Democrats swept every locally contested, county-wide election in Dallas, sweeping a lot of good men and women out of office who happened to have the misfortunate of running on the Republican ticket in Dallas County this year.  As one losing Republican Judge noted, his Democratic opponent received fewer votes this year than his opponent did back in 2002.  Yet, the Judge lost because the Republican vote was down this year in Dallas.

The well-respected Republican candidate for District Attorney, Toby Shook, was defeated by a Democratic attorney Craig Watkins whose record clearly shows him to be unqualified to serve as DA.  Now, he will join a Democratic Sheriff elected two years ago who also has very few qualifications for her job.

The Democrats even picked a legislative seat in Dallas County as conservative  Bill Keffer was defeated by Democrat Allen Vaught in what was thought to be a relatively safe Republican district in the East Dallas/Lake Highlands area.

Democrats out organized Republicans in Dallas County as they put together a very effective grassroots operation.  The once-strong Republican precinct organization in Dallas County (which was the backbone of the original Goldwater movement in Texas) is little more than an empty shell these days.  Republicans have been coasting organizationally for a number of years now here in Dallas County, and it caught up with them this year.  They paid a heavy price for their neglect of the grassroots on Tuesday night.  Slick mailers alone don't suffice, particularly when it is a bad year nationally for Republicans.

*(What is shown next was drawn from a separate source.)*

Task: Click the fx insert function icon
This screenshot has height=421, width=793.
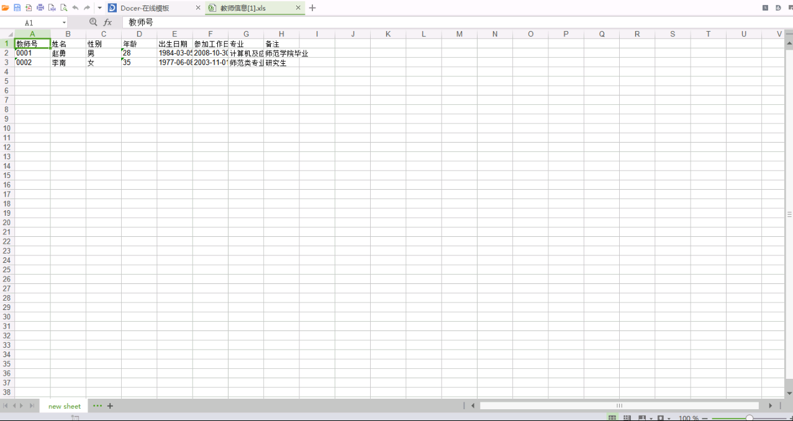Action: click(107, 22)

Much deeper than the "nuts and bolts" problems for Republicans which need to be addressed was the message sent by voters in Dallas and across the country that the Republican party has lost its way in the post-Reagan era and no longer deserves the public's enthusiastic support. 

More than forty years ago, Barry Goldwater attracted many idealistic young people to the conservative movement and the Republican party by calling for a conservatism which would represent the "forgotten Americans", the Middle Class taxpayers who didn't have a lobbyist in Washington and weren't looking for loopholes in the law.  Although Goldwater lost his Presidential campaign, Ronald Reagan took that message of representing the average citizen all the way to the White House in the 1980 election.  That's when Dallas County first became a Republican county.

What Barry Goldwater and Ronald Reagan built over three decades has been effectively destroyed by a coterie of Machiavellian pragmatists and neoconservatives who have seized control of the conservative movement and the Republican party.  It is time to sweep that crowd out of power and start all over again as conservatives. 

We can begin by standing up for our conservative principles and start representing those "forgotten Americans" once again.  If we do that, the grassroots will soon be back with us.

Tom Pauken is a former Texas State GOP Chairman.